Data to process:
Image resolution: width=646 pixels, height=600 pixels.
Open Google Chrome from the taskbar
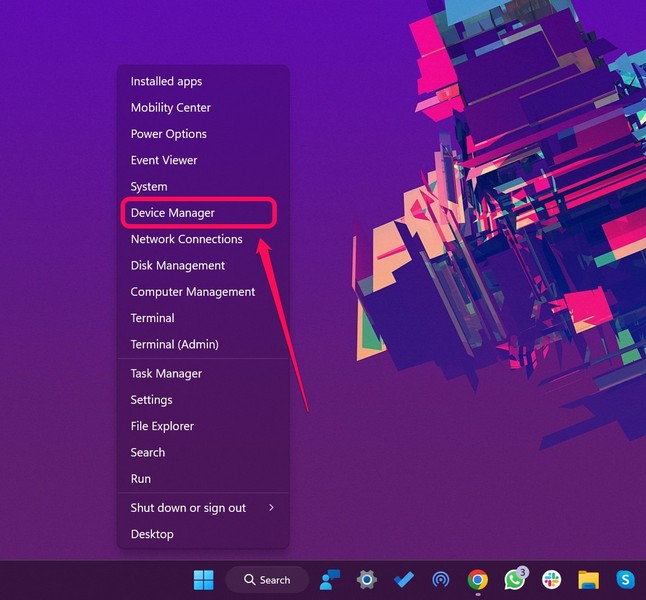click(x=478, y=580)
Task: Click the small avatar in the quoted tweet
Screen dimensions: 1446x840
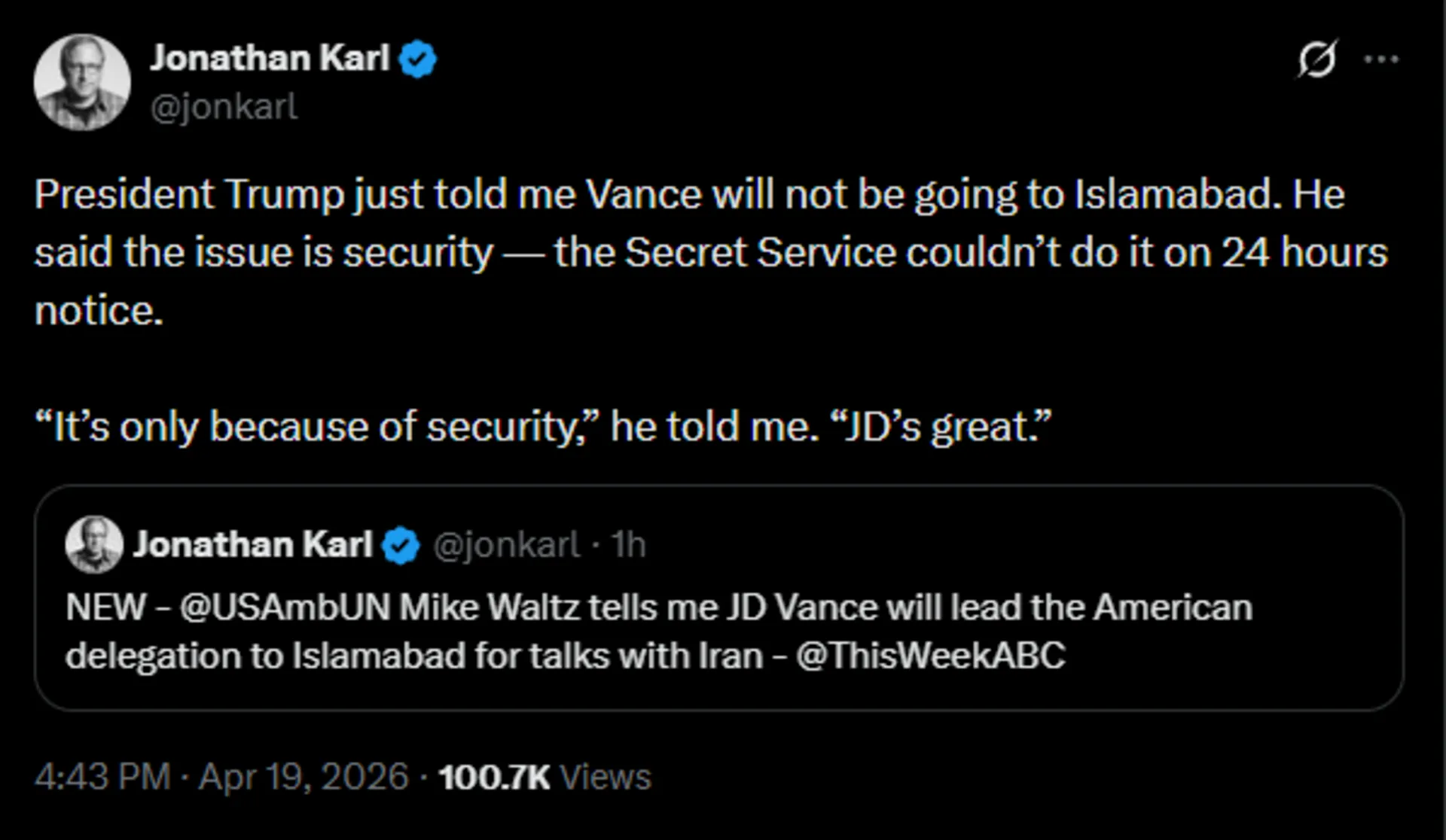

Exercise brief: The data above must be reproduced exactly, without any of its pictures.

Solution below:
Image resolution: width=646 pixels, height=600 pixels.
Open Google Chrome from the taskbar
click(x=478, y=580)
Task: Click the small avatar in the quoted tweet
Screen dimensions: 1446x840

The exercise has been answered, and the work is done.